(Dataset entries)
# # # #

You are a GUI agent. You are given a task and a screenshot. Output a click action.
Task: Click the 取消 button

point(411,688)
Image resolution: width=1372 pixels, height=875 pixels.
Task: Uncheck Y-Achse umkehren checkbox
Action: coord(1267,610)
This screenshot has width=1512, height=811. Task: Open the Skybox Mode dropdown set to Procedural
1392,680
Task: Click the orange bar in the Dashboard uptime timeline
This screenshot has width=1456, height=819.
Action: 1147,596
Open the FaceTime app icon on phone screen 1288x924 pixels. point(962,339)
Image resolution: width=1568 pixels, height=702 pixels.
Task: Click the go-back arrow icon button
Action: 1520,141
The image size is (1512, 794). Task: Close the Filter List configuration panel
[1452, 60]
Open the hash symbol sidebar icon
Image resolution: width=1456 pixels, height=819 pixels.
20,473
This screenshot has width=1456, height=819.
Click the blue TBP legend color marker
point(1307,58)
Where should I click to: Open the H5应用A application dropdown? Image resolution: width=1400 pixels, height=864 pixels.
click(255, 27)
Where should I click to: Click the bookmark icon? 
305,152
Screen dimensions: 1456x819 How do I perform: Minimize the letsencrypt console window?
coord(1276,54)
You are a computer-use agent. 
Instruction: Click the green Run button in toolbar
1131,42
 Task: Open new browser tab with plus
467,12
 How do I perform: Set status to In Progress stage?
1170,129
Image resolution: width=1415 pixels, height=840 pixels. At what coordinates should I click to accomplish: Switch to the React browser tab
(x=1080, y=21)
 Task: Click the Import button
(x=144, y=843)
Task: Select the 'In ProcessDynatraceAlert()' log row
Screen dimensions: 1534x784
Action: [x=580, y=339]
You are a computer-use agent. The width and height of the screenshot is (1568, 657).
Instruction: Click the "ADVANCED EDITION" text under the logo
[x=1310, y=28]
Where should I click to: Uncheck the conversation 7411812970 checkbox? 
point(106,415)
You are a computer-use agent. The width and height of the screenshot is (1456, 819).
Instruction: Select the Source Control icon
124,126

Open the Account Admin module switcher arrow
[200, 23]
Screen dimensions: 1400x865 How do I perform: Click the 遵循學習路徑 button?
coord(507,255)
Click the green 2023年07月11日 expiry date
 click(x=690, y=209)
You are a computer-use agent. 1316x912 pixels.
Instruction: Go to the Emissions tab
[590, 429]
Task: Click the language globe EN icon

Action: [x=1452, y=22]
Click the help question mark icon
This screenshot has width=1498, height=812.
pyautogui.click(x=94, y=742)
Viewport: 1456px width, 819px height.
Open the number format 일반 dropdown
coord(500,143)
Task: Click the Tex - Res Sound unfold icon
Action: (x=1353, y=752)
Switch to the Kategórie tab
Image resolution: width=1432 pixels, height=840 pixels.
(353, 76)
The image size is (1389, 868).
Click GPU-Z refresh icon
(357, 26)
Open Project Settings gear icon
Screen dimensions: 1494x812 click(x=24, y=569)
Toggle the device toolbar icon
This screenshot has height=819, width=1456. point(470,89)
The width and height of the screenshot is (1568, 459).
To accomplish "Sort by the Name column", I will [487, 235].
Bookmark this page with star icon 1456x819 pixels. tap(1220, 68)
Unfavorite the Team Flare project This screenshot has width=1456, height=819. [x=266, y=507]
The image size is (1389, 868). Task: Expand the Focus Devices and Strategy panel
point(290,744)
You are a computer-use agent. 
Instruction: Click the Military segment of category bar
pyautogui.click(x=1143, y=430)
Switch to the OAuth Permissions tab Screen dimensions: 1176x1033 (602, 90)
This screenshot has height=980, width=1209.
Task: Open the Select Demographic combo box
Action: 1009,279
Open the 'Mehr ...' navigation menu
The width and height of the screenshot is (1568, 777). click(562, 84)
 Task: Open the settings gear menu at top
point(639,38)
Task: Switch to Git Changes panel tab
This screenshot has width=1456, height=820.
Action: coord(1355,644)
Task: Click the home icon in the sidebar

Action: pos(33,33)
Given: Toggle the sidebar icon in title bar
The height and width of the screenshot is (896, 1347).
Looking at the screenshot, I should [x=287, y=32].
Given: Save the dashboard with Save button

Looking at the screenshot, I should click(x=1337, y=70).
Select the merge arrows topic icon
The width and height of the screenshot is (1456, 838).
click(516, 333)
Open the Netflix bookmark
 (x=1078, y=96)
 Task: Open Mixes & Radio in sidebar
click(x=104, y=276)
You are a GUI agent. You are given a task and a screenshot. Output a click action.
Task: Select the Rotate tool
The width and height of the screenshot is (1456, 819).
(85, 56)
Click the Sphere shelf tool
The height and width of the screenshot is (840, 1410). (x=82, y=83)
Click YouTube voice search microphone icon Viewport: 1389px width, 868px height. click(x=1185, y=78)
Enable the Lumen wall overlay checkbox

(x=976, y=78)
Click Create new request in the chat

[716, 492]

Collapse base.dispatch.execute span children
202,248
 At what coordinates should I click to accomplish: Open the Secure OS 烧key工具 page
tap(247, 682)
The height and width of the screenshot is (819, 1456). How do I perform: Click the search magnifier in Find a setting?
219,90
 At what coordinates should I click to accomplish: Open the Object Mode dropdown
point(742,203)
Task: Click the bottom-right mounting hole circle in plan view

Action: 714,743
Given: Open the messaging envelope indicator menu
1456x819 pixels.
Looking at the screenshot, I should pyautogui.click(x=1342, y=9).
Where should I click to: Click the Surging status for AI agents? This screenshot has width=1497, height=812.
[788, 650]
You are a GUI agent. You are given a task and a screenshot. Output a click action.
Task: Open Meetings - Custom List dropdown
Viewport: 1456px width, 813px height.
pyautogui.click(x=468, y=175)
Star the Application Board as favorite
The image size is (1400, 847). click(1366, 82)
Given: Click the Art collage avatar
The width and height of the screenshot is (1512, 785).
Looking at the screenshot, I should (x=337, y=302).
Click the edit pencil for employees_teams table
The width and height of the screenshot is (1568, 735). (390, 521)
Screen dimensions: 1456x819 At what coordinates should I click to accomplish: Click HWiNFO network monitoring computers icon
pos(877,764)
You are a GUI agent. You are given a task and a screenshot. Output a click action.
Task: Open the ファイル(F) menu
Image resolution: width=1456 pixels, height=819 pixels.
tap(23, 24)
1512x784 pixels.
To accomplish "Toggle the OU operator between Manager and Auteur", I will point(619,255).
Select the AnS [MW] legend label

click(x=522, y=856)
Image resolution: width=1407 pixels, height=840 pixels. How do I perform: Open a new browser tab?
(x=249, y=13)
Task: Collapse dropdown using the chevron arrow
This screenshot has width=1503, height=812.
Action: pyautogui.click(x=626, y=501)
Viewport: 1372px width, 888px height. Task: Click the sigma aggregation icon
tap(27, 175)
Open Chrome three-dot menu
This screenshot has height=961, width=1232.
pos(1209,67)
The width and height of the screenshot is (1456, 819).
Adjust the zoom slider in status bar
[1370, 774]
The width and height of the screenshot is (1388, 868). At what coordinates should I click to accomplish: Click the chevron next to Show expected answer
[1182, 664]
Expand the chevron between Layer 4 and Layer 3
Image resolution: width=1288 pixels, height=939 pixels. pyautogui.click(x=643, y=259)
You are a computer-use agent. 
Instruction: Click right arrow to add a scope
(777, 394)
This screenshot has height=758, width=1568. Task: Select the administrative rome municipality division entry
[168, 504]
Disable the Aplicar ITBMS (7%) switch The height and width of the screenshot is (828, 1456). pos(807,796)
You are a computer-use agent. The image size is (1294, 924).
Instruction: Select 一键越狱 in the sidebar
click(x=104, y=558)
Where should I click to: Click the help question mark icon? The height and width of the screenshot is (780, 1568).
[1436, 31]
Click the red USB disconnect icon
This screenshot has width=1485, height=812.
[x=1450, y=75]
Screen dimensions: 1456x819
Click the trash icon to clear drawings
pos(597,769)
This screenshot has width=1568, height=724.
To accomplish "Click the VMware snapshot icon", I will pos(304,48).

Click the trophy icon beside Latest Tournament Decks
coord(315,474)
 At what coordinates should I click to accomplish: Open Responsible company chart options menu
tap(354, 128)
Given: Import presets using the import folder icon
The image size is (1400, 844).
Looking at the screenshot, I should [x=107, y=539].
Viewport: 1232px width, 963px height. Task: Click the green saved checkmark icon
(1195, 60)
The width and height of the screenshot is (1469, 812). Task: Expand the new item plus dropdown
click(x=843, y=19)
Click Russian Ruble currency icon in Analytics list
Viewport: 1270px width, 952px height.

# # # #

* Work required
For this exercise, repeat exactly the lines of the data above from the one with "Click YouTube voice" down to the one with "Given: Click the Art collage avatar", both end lines included.

* Answer box
Click YouTube voice search microphone icon Viewport: 1389px width, 868px height. click(x=1185, y=78)
Enable the Lumen wall overlay checkbox

(x=976, y=78)
Click Create new request in the chat

[716, 492]

Collapse base.dispatch.execute span children
202,248
 At what coordinates should I click to accomplish: Open the Secure OS 烧key工具 page
tap(247, 682)
The height and width of the screenshot is (819, 1456). How do I perform: Click the search magnifier in Find a setting?
219,90
 At what coordinates should I click to accomplish: Open the Object Mode dropdown
point(742,203)
Task: Click the bottom-right mounting hole circle in plan view

Action: 714,743
Given: Open the messaging envelope indicator menu
1456x819 pixels.
Looking at the screenshot, I should pyautogui.click(x=1342, y=9).
Where should I click to: Click the Surging status for AI agents? This screenshot has width=1497, height=812.
[788, 650]
You are a GUI agent. You are given a task and a screenshot. Output a click action.
Task: Open Meetings - Custom List dropdown
Viewport: 1456px width, 813px height.
pyautogui.click(x=468, y=175)
Star the Application Board as favorite
The image size is (1400, 847). click(1366, 82)
Given: Click the Art collage avatar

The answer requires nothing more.